# integrating factor proof/ partial derivative wrt xy

• Oct 3rd 2010, 08:58 PM
234578
integrating factor proof/ partial derivative wrt xy
The full question is:
show that if $\displaystyle \frac{(N_{x} - M_{y})}{(x*M-y*N)}=R$ where R depends only on xy, then the differential equation M+N*y'=0 has an integrating factor of the form U(xy). Find a general formula for this integrating factor.

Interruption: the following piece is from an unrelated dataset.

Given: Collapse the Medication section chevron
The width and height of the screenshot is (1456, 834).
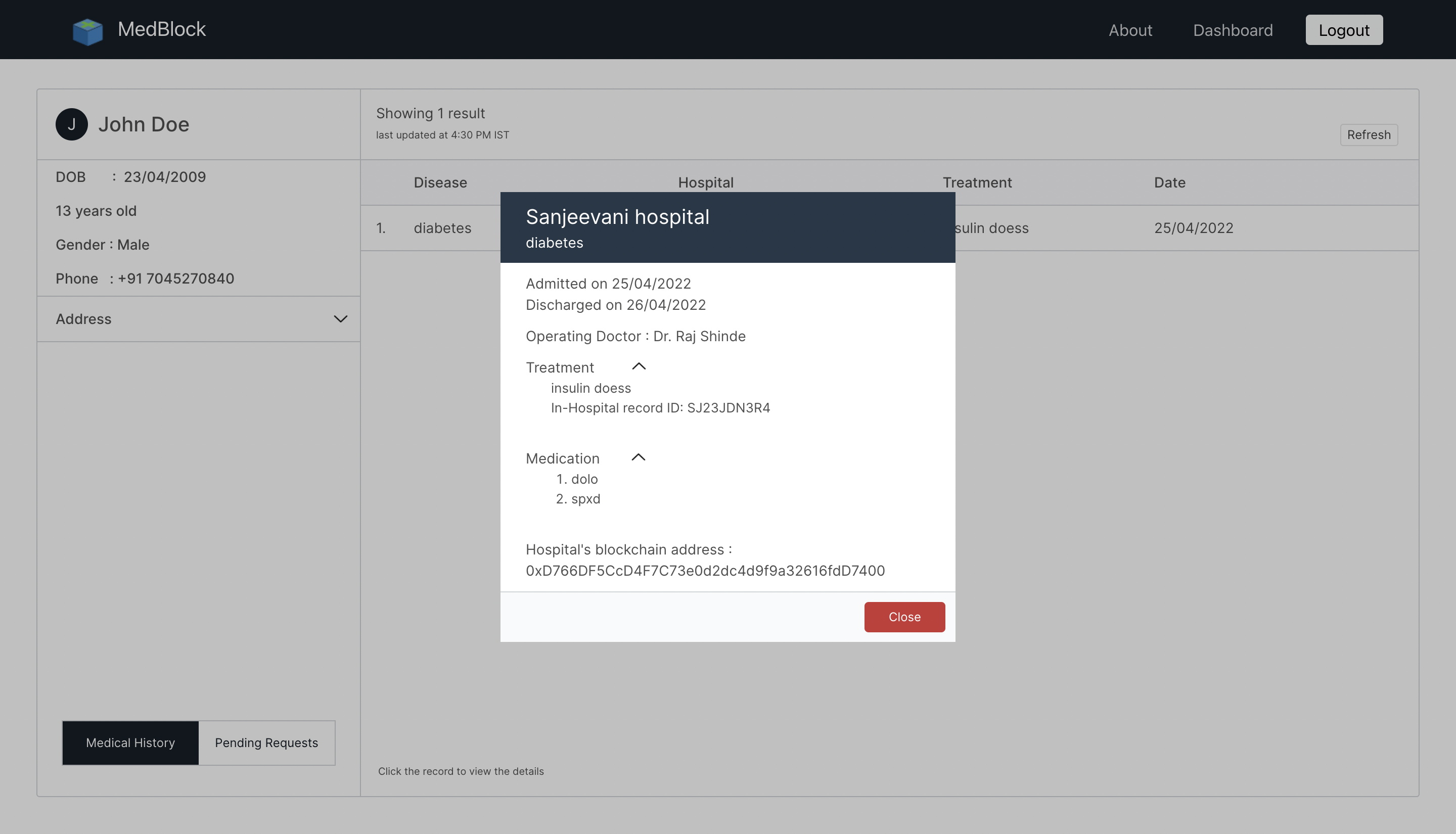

Using an equation from the text for U (for which finding a solution, U, means that the differential equation above is exact) I have:
$\displaystyle U= \frac{N*U_{x}-M*U_{y}}{M_{y}-N_{x}}$
then substituting in
$\displaystyle M_{y}-N_{x}=(yN-xM)*R$
and equating coefficients of N and M respectively,
$\displaystyle y*U*R=U_{x}$ and $\displaystyle x*U*R=U_{y}$

Is there some way that I can find the derivative of U wrt xy using the partial derivatives of U wrt x and y that I have above? Then I could integrate wrt xy to find U, right?
• Oct 4th 2010, 05:57 AM
Krizalid
$\displaystyle \mu(x,y)M(x,y)dx+\mu(x,y)N(x,y)\,dx=0.$

we have $\displaystyle \mu(x,y)=h(xy),$ and by the exact condition we have $\displaystyle \displaystyle\frac{\partial \mu }{\partial y}M-\frac{\partial \mu }{\partial x}N=\left( \frac{\partial N}{\partial x}-\frac{\partial M}{\partial y} \right)\mu ,$ now $\displaystyle \mu_x=h'(xy)y$ and $\displaystyle \mu_y=h'(xy)x,$ so $\displaystyle \displaystyle\frac{1}{xM-yN}\left( \frac{\partial N}{\partial x}-\frac{\partial M}{\partial y} \right)=\frac{h'(xy)}{h(xy)}=R(xy),$ put $\displaystyle z=xy$ and solve that little ODE and you got your integrating factor.